“Namun aduhai! Saat itu meledak satu suara keras. ‘Bom!’ begitu kakek buyutmu dan nenek dikejutkan bunyinya. Takut, kembang gula itu hampir jatuh dari genggaman. Usut punya usut, ayah nenek berkata kalau itu bom yang meledak untuk mengancam Bapak Presiden kita.”
“Nek,” gugup saya. “Apa nenek waktu itu tak apa-apa?”

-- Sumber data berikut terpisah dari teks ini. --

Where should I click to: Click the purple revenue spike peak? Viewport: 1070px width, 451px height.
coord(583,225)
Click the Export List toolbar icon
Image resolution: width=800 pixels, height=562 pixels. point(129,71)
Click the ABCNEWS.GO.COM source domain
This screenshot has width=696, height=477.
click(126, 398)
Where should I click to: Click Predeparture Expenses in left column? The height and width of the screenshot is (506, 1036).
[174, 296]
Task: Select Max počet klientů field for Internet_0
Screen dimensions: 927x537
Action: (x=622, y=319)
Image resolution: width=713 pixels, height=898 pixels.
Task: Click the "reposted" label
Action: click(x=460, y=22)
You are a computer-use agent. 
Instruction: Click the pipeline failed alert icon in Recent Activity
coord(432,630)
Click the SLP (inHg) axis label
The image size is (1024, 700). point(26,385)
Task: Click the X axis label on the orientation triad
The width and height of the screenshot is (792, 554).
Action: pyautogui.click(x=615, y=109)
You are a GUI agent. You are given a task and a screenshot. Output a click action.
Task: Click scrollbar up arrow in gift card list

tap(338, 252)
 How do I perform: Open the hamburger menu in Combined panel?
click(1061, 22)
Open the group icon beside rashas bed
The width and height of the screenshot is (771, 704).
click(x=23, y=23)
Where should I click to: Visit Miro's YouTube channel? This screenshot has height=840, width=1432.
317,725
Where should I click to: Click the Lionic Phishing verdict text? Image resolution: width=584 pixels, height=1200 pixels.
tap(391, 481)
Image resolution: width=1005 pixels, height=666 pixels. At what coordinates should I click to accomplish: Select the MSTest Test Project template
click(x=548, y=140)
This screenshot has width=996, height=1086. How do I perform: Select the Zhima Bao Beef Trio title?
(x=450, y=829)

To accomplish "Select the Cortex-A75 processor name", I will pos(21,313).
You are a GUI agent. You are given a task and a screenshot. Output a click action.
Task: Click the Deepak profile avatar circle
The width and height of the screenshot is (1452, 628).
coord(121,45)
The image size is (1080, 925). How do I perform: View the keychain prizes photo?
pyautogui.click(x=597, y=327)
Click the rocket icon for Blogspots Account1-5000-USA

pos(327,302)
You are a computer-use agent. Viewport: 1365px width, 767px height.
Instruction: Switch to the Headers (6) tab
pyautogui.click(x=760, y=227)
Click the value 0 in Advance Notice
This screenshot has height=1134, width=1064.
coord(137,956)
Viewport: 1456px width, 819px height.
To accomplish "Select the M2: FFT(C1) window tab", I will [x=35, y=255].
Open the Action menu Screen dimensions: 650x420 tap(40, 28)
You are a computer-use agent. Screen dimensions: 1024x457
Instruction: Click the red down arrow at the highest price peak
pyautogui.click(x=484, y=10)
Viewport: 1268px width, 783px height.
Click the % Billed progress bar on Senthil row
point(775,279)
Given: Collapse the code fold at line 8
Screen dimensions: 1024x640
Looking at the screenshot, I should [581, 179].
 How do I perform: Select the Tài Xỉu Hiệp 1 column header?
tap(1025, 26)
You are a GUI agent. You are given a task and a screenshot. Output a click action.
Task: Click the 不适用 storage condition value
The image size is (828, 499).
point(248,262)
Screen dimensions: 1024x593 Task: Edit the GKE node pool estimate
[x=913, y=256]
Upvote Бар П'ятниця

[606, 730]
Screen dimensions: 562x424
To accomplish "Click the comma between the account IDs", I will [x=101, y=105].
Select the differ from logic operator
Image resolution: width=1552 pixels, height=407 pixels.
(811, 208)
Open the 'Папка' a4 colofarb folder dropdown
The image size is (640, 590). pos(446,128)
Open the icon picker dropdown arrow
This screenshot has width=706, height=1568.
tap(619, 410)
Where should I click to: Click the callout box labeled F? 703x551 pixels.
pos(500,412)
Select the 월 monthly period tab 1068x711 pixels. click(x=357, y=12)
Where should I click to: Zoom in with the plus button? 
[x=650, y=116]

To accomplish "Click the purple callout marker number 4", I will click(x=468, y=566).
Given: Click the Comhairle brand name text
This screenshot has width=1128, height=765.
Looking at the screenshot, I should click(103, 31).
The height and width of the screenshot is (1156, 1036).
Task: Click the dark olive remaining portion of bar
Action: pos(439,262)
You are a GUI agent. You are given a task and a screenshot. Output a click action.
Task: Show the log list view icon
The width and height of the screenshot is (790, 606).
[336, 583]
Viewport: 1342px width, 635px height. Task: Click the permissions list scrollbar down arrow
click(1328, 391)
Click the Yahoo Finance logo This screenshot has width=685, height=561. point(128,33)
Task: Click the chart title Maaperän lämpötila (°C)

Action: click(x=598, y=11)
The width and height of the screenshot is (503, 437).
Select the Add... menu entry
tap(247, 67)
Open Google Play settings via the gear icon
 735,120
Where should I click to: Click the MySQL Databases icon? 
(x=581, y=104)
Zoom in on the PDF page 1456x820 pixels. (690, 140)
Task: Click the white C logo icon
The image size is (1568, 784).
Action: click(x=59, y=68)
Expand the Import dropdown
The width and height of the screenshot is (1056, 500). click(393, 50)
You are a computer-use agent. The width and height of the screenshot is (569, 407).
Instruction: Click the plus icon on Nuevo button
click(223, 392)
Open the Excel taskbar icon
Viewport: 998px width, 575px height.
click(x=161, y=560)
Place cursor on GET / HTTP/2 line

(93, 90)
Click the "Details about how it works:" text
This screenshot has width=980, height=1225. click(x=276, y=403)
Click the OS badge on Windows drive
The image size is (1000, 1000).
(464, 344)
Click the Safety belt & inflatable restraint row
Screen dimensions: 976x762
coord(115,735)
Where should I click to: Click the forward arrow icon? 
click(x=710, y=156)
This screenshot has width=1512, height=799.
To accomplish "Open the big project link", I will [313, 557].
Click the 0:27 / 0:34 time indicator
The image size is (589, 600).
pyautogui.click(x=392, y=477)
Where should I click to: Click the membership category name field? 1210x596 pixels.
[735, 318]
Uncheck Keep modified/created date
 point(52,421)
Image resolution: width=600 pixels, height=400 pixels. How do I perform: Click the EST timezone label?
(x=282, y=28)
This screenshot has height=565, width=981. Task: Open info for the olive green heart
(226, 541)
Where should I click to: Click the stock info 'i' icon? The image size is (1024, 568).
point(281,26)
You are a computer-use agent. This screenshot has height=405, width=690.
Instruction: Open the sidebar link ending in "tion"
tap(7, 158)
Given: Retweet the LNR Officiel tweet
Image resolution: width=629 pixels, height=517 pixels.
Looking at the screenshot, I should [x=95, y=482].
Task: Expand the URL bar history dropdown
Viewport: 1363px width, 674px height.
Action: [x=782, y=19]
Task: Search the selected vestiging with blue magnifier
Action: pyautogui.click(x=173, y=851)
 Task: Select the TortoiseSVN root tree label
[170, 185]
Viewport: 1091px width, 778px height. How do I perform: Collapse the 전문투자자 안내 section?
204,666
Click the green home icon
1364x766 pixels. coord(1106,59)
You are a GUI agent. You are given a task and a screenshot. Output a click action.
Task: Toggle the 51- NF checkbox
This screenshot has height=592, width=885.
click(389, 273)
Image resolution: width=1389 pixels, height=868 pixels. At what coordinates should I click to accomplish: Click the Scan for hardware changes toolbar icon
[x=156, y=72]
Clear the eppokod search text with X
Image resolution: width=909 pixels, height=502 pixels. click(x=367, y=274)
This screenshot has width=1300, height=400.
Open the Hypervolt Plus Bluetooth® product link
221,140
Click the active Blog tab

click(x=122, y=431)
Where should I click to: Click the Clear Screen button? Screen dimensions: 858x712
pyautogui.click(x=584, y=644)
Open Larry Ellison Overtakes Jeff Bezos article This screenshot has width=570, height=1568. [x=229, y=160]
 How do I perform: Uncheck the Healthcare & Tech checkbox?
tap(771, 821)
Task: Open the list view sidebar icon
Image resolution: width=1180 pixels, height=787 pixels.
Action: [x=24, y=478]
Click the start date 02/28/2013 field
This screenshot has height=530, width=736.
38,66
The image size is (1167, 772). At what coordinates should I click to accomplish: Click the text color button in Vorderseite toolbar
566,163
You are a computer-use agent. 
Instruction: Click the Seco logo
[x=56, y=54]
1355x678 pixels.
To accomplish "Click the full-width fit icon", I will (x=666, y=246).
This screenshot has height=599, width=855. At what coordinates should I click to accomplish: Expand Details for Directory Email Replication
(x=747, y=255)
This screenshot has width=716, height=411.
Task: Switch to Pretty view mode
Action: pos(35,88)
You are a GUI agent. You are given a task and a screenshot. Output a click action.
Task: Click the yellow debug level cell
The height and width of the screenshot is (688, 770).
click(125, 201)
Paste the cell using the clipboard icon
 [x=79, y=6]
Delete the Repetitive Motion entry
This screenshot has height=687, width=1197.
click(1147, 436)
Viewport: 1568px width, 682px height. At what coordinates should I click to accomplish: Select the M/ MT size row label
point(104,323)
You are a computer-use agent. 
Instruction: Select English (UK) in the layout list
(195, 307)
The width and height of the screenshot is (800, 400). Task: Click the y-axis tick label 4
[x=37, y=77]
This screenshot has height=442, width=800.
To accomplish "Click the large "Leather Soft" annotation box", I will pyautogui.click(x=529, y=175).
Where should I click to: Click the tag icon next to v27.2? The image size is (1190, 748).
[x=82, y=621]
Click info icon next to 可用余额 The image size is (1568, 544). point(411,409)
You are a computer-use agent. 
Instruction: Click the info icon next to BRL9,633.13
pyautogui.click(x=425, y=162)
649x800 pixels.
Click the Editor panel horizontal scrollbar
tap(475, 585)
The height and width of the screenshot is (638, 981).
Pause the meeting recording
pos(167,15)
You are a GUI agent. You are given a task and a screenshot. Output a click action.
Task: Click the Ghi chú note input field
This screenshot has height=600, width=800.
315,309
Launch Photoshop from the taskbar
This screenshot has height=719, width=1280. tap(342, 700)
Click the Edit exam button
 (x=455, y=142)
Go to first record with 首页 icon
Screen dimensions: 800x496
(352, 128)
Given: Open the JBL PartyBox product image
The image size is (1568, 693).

“Ya. Tak apa-apa. Itu kisah pertama nenek dengan kembang gula. Tak semanis rasanya. Ada lagi yang lain. Dina masih mau mendengarnya?”
Lagi-lagi saya mengangguk. Saya masih diam, menunggu terusan ceritanya.
“Agak besar, tahun tujuh enam kalau nenek tidak salah ingat. Nenek pindah ke Padang setelah menikah dengan kakekmu, Din. Nenek yang tengah dibawanya berjalan-jalan di alun-alun kota dibelikan setangkai kembang gula. Tapi sebentar saja, tiba-tiba dentuman keras berbunyi saat kami melintasi sebuah masjid. Gemetar tangan nenek, kembang gula itu terlepas dan jatuh ke tanah.”
Saya masih menyimak, tak sepotong kata pun menyelanya.
“Tahun delapan lima pula, nenek pindah ke kampung buyutmu, Din, di Banyuwangi. Ibumu yang mulai beranjak remaja hendak menyantri di tempat ustazah kenalan nenek. Satu malam saat nenek mengantarkan ibumu ke pesantrennya, nenek sempatkan membelikan setangkai kembang gula. Seumuran kamu kalau tidak salah, ia nikmati makanan manis itu sambil menunggui bus. Tapi, aduhai! Kami terkejut mendengar ledakan keras. Api meluber dari jendela sebuah bis besar. Cerita banyak orang, itu karena kejadian di Tanjung Priok. Nenek juga tak tahu maksudnya. Nanti kamu carilah di rumah tentang kejadian itu, Din.”
Saya terdiam. Saya coba raih tangan nenek, tapi ia mengelak. Nafasnya masih ditarik perlahan. Lalu dengan masa diam beberapa detik itu, ia kembali menyambung ceritanya.
“Ulah tukang ledak di bis malam itu, ibumu tak jadi disantrikan. Nenek dan ibumu kembali, kami lagi-lagi ke ibukota ini. Ibumu masih sering takut. Olehnya, nenek sering mengajaknya jalan-jalan seperti ini keliling kota. Satu sore pula, nenek belikan lagi ibumu kembang gula. Untung takutnya berangsur-angsur hilang, dikecapnya jua sedikit-sedikit.
“Tapi lagi-lagi, aduhai! Sesal nenek mengajaknya sore itu berjalan-jalan ke kota. Hotel Presiden, saat tepat di depan sana nenek dan ibumu melihat roket ditembaki oleh orang asing. Cerita orang-orang yang menembak itu orang Jepang. Ditembakinya gedung-gedung kedutaan yang ada di sekitar sana. Berlarian kami berhamburan meninggalkan tempat itu. Kembang gula di genggaman ibumu, tak ada lain selain jatuh ke tanah. Tangannya yang halus gemetaran sebab takut. Sejak itu nenek tak lagi mau membeli satu pun kembang gula untuk siapapun.”